Nvidia CEO Jensen Huang announced that the company’s next-generation Vera Rubin platform is already in “full production,” revealing new details at the CES technology event in Las Vegas regarding hardware that can deliver five times the artificial-intelligence computing power of Nvidia’s previous systems.
Rubin is anticipated to launch later this year and is specifically designed for the rapidly growing sector of the AI industry, facilitating outputs from trained models.
Huang stated that Rubin’s premier server will feature 72 of Nvidia’s graphics processing units and 36 central processors, which can be connected into larger “pods” containing over 1,000 Rubin chips.
A significant focus was on efficiency. Huang mentioned that Rubin systems could enhance the efficiency of generating AI “tokens”—the fundamental units produced by language models—by about 10 times, aided by a proprietary data type that the company hopes the broader industry will adopt. He noted that this performance increase comes with only a 1.6-times rise in transistor count.
Huang characterized AI development as a competitive race where faster processing leads to achieving the next milestone more rapidly, compelling competitors to invest heavily in chips, networking, and storage.
How bitcoin miners are affected
This infrastructure race is also transforming segments of the crypto market.
Bitcoin miners have increasingly positioned themselves as power-and-rackspace operators rather than solely crypto businesses, marketing their energy contracts, cooling capabilities, and data-center resources to AI clients.
Hosting AI workloads can yield more consistent cash flows than bitcoin mining during downturns, particularly for firms with low-cost power, established facilities, and cooling systems.
However, the AI surge also heightens the stakes. Data-center space is becoming a valuable asset, and top locations are being driven up by hyperscalers, cloud companies, and AI startups.

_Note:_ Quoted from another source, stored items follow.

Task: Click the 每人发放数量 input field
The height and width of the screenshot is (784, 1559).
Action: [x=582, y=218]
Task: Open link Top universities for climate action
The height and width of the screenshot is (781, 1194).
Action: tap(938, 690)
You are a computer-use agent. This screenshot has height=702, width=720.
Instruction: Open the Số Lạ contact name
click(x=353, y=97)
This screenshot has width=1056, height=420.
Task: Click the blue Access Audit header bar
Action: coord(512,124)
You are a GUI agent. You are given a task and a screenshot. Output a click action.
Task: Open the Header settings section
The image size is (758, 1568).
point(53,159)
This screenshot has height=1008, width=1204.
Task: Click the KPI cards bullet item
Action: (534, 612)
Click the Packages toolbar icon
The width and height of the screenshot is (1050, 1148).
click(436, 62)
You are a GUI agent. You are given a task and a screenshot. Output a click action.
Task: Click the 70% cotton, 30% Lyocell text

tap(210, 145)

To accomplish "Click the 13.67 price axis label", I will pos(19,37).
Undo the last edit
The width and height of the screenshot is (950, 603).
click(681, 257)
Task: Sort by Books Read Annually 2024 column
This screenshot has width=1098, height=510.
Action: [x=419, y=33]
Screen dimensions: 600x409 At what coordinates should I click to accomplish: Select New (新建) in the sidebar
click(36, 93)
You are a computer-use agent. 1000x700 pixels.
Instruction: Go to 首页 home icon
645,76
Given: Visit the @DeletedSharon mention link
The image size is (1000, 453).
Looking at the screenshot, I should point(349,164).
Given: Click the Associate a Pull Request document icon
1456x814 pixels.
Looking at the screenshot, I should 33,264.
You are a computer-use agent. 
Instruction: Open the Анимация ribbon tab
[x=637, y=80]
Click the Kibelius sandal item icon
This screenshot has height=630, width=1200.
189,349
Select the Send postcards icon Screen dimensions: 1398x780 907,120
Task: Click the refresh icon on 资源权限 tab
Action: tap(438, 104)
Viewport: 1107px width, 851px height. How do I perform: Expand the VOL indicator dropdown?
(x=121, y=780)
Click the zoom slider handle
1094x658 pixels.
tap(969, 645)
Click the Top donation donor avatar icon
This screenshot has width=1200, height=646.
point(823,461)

This can increase rents, equipment expenses, and financial barriers for smaller miners. In essence, miners that function as infrastructure firms may thrive, whereas those depending on basic mining margins could face a difficult 2026.
Additionally, Nvidia spotlighted new networking switches utilizing a connection technology known as co-packaged optics, which is vital for linking thousands of machines into a single system.
The company mentioned that CoreWeave will be among the first to implement Rubin systems and anticipates that Microsoft, Oracle, Amazon, and Alphabet will also adopt them.